We have seen that angels are spirit beings. That men are not like them now in nature is shown by the words of the apostle Paul, when speaking of man on this side the resurrection as compared with what he will be on the other side. He says, in I. Cor. 15: 44, "There is a natural body and there is a spiritual body. * * * Howbeit that is not first which is spiritual, but that (is first) which is natural; and afterward that which is spiritual." Man is therefore first a natural body or being, and he may "afterward" become a spiritual body. After what? After the resurrection; for he says, "It is sown a natural body and raised a spiritual body" (verse 44). This is in harmony with our Saviour's words concerning the same subject--the resurrection--when He says, "They that shall be accounted worthy to obtain that world, and the resurrection from the dead, neither marry nor are given in marriage; neither can they die any more for they are equal unto the angels; and are the children of God, being the children of the resurrection" (Luke 20: 35, 36). On the other side of the resurrection, therefore, men who are worthy become like the angels, to die no more, having then been raised spiritual bodies. Of this spirit nature, which Paul says comes after the natural state, Christ is the "first-fruits;" for since God's plan is orderly, it is "every man in his own order; Christ the first fruits; afterward they that are Christ's at his coming" (I. Cor. 15: 23).

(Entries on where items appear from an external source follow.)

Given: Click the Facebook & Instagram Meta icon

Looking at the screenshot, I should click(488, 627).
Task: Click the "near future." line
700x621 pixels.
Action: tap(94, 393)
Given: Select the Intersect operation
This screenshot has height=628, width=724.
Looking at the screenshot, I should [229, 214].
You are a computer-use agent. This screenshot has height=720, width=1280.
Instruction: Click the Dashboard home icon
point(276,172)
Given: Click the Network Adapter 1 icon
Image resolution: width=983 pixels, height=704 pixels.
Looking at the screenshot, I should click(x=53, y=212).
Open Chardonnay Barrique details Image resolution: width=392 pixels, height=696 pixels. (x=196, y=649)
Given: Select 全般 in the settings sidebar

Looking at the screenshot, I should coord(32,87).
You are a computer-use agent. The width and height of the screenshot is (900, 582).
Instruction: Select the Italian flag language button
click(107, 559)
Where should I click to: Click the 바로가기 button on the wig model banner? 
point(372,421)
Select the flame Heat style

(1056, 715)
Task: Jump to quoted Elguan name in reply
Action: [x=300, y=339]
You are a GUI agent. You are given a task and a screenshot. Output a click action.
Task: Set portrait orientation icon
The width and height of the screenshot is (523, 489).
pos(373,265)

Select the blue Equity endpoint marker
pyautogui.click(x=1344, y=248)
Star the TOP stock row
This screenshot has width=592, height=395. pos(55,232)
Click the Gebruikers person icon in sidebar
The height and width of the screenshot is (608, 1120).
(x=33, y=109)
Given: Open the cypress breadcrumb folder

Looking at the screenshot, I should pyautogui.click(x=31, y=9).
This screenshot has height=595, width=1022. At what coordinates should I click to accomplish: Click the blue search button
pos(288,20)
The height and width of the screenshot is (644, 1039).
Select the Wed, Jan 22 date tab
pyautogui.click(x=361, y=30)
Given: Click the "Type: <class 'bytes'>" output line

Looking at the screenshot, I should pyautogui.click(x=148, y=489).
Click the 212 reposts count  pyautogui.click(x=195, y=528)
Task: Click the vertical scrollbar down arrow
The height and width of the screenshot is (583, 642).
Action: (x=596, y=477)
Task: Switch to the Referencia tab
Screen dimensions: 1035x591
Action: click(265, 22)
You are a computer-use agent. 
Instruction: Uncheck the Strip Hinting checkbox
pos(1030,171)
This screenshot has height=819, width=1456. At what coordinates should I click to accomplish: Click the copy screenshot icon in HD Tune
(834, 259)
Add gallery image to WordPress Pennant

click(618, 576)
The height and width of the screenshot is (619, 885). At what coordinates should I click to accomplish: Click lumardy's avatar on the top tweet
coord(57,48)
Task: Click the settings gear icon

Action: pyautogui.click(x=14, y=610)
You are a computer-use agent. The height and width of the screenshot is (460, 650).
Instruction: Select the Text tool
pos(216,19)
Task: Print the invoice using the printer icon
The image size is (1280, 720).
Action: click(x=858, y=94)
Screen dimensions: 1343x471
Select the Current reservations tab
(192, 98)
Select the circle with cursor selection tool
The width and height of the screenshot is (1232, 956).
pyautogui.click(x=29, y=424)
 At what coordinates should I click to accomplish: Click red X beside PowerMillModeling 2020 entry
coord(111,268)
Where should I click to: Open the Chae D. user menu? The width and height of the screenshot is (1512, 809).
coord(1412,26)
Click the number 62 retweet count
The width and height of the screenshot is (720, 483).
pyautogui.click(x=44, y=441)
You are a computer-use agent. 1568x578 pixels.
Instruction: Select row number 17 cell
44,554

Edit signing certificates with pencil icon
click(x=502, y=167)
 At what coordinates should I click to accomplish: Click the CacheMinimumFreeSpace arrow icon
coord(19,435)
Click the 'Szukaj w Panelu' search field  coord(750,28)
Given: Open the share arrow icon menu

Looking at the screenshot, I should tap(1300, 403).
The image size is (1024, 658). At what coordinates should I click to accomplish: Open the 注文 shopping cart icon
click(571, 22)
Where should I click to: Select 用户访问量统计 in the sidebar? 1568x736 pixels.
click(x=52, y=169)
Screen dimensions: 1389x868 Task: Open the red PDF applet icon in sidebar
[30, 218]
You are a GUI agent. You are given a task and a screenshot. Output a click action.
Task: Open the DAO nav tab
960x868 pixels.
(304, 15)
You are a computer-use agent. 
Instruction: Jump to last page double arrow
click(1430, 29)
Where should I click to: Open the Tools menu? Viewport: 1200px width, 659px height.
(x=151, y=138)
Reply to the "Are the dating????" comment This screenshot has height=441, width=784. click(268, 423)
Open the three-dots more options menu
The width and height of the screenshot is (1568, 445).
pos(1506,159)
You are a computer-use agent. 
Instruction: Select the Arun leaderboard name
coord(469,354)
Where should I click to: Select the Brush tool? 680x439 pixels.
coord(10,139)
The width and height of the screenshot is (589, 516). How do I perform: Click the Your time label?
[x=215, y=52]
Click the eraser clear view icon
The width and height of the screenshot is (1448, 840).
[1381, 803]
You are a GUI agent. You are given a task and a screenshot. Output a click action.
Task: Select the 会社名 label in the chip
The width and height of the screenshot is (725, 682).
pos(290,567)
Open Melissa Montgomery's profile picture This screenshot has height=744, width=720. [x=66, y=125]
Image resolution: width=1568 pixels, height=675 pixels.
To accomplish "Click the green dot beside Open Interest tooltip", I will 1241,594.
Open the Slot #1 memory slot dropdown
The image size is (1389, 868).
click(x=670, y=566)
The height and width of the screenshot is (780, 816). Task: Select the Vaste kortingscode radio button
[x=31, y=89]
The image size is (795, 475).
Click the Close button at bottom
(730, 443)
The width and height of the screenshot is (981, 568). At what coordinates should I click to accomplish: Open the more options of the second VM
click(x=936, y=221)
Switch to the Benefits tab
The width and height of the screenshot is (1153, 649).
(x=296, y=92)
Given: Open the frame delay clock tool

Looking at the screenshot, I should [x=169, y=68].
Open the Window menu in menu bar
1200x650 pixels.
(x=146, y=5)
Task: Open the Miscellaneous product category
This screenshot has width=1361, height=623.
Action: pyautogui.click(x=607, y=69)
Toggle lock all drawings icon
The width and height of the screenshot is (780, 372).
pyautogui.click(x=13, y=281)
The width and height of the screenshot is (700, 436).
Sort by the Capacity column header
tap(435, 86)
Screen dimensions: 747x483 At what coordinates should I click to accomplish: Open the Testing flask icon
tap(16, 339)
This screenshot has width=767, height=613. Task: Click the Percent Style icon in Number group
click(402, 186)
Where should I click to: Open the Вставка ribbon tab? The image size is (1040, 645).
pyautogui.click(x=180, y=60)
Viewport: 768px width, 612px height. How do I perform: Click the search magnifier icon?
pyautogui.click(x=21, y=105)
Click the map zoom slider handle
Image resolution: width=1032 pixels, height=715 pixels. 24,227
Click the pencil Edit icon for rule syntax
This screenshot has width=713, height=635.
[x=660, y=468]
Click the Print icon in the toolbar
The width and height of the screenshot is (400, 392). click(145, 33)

By His power through His spirit God created all things and formed all creatures. In the halo of His spirit all creatures dwell, and by breathing it are sustained in life; and thus "in Him they live and move and have their being." So long as they thus live they have the spirit of life, consequently have mind, and may be in "good spirits" or "bad spirits." They may be of "haughty spirit" or "humble spirit." These are phrases descriptive of the various aspects in which living creatures are seen--all the result of "the spirit of God who hath made us, of the breath of the Almighty who hath given us life" (Job 33: 4). While these phrases, however, would seem to convey the idea of various kinds of spirits, being accommodative terms to express the various shades of human experience, primarily there is only one spirit--the spirit of God; and so long as the creature lives he breathes it; and therefore "all the while his breath is in him and the spirit of God is in his nostrils" (Job 27: 3), which is true of all creatures; for "they have all one breath"--ruach, spirit--Eccles. 3: 19. No room is therefore left for the tradition that the spirit of man is an immortal entity dwelling in the body in life and continuing to be a conscious entity dwelling out of the body in death.